Dans votre thèse, vous soulignez un manque de moyen humain pour accompagner les résidents
Ma thèse souligne le besoin de moyens humains pour accompagner la complexité de l’expérience vécue. Tout d’abord dans le domaine du soin parce que les situations des résidents sont de plus en plus complexes et le seront toujours plus. En France comme en Suisse, une politique de maintien à domicile est développée depuis de nombreuses années, ce qui fait que les résidents qui y sont accueillis ont un important besoin d’accompagnement du point de vue médical, car ils entrent en EHPAD et en EMS en étant de plus en plus dépendants. Mais il ne faut pas oublier, et c’est tout l’intérêt de ma thèse, que les résidents ont aussi besoin d’être accompagnés d’un point de vue socio-culturel. Ils ont besoin d’avoir des activités leur permettant de garder un rôle social et qui ont du sens par rapport à ce qu’ils ont vécu et vivent aujourd’hui. Aussi, d’un point de vue spirituel, les bénévoles d’accompagnement et les aumôniers ont un grand rôle à jouer car les résidents se posent des questions existentielles en lien avec la proximité de la mort. Enfin, je souligne de nouveau l’importance du rôle du psychologue. N’oublions pas également l’intérêt d’un service hôtelier de qualité et de la restauration car manger reste un des principaux plaisirs au grand âge !

Vous souhaitiez également évoquer la richesse du parcours de thèse, notamment à l’intention des étudiantes et étudiants qui commencent ou envisagent un doctorat. Que leur dites-vous ?
Souvent, lorsqu’on pense au doctorat, on pense au besoin d’être financé (ce qui a été pour moi une priorité avant de me lancer dans cette aventure !), on pense à la carrière académique, à la course aux publications scientifiques… Même si le doctorat est très exigeant sur le plan scientifique, professionnel et personnel, je dirais aux étudiants qu’il est tout à fait possible, voire indispensable, de façonner son doctorat en fonction de ses souhaits de poursuite de carrière. Le doctorat ne ferme aucune porte, bien au contraire ! Il permet de développer de nombreuses compétences qui seront utiles pour se tourner vers une carrière académique ou vers d’autres champs professionnels très vastes.
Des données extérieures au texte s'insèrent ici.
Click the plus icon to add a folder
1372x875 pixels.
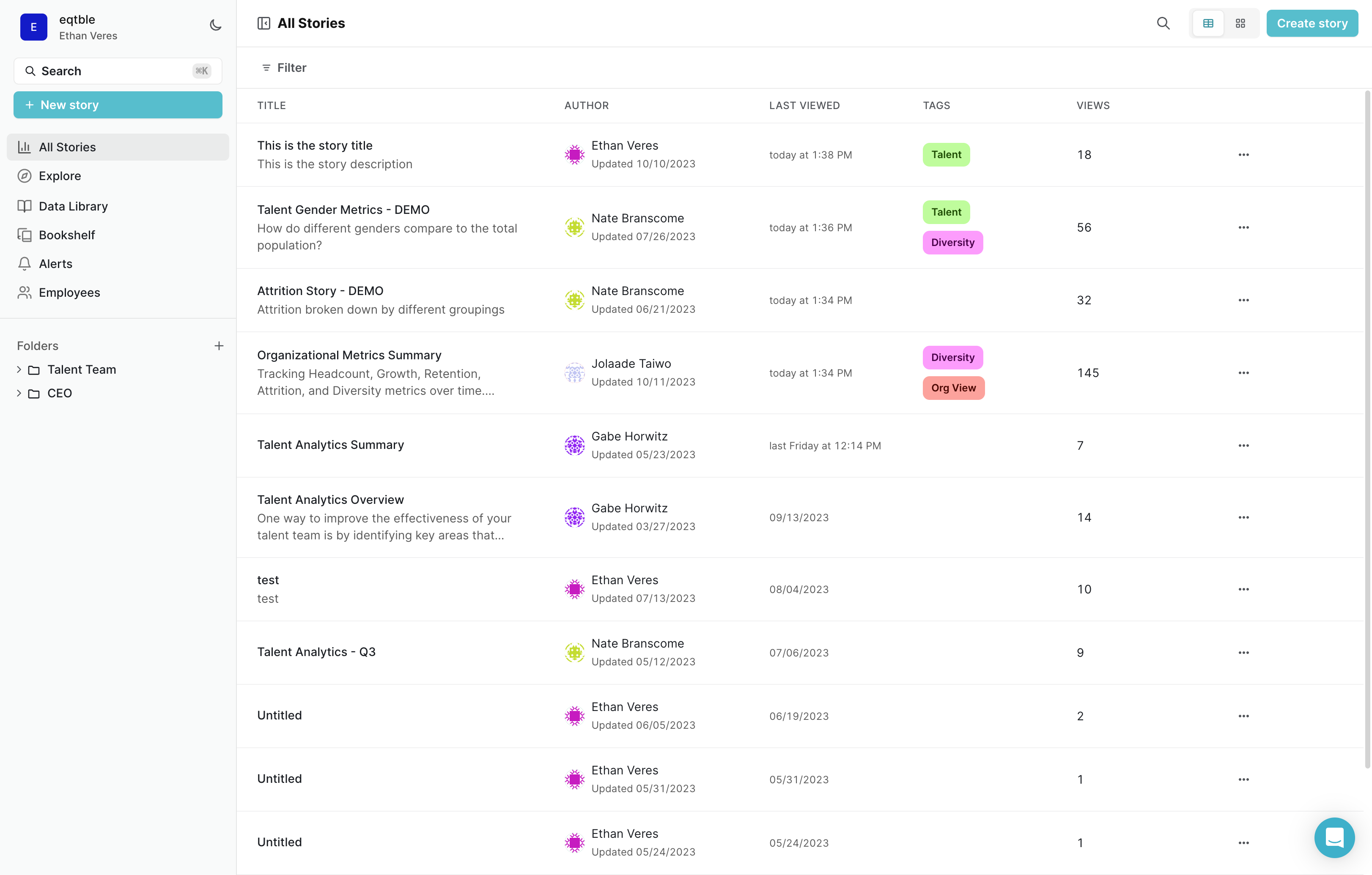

À ce propos, j’invite les étudiants à se joindre à nous lors de la journée d’étude « Le doctorat, et après ? Quelles perspectives après une thèse sur le vieillissement ? » (3) qui aura lieu le 5 avril prochain à la MSHE.
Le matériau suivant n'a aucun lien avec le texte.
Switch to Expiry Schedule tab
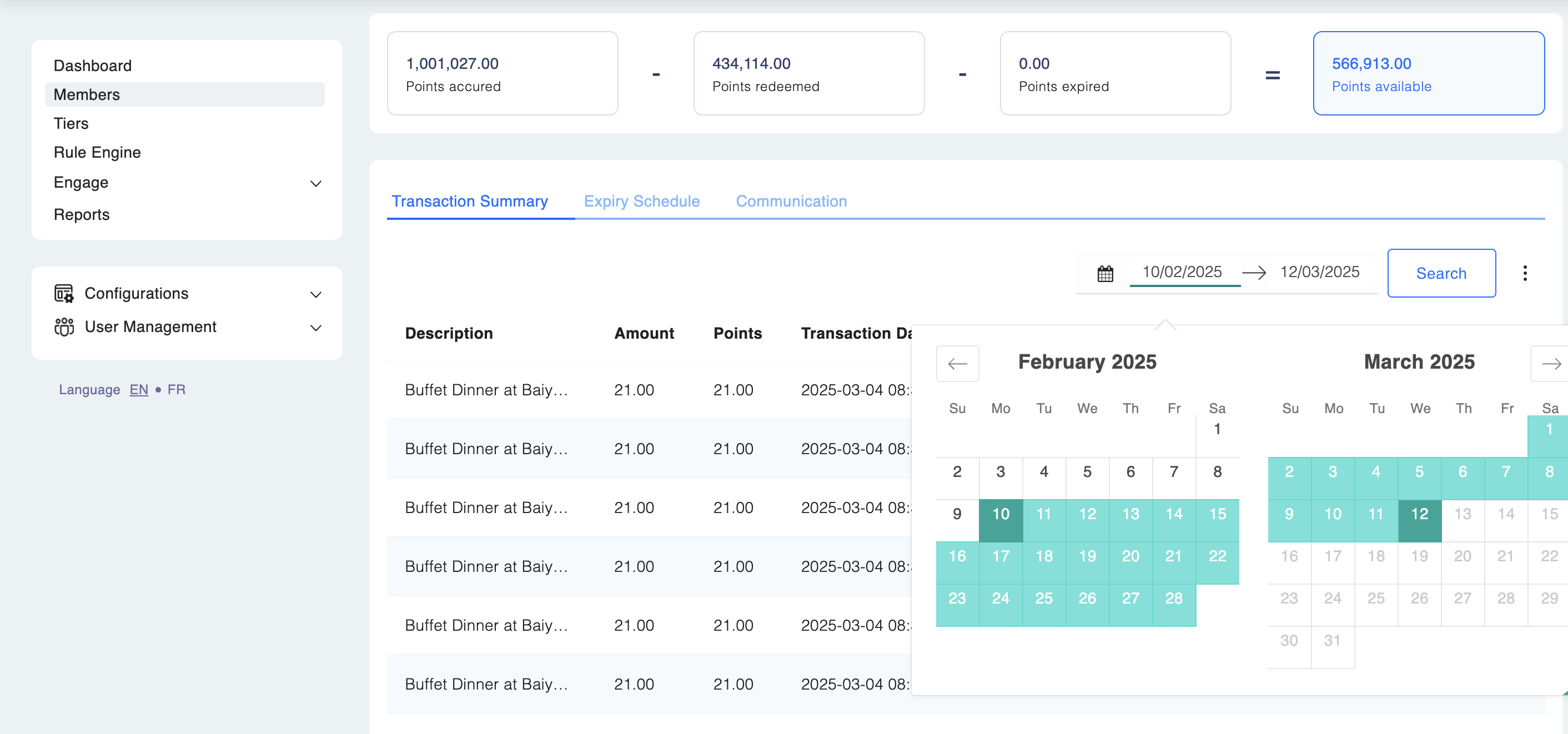Screen dimensions: 1568x734 tap(641, 201)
(1) Aurélie Chopard-Dit-Jean Parler de la mort en établissements médico-sociaux (EMS) et en établissements d’hébergement pour personnes âgées dépendantes (EHPAD) : vers une compréhension psychologique du rapport à la vie et à la mort des résident.e.s. thèse de doctorat, Besançon, université de Franche-Comté en cotutelle avec université de Lausanne, 14 décembre 2022. La thèse a été menée sous la codirection de Magalie Bonnet (université de Franche-Comté) et Dario Spini (université de Lausanne) et s'inscrit dans le projet de recherche « DESAge - Demandes d'Euthanasie et de Suicide Assisté chez les personnes âgées vivant en établissement d'hébergement » porté par Magalie Bonnet à la MSHE.

(2) Les résidents devaient avoir plus de 70 ans, être capables de parler en français de leur histoire de vie et de leur vécu actuel et ne pas présenter de troubles neurocognitifs. A ces critères communs pouvaient s’ajouter d’autres critères spécifiques correspondants aux deux études menées dans le cadre de la thèse : « Attachement et rapport à la vie et à la mort au grand âge lors de l’entrée en établissement » et « Attachement et demande de mort au grand âge ».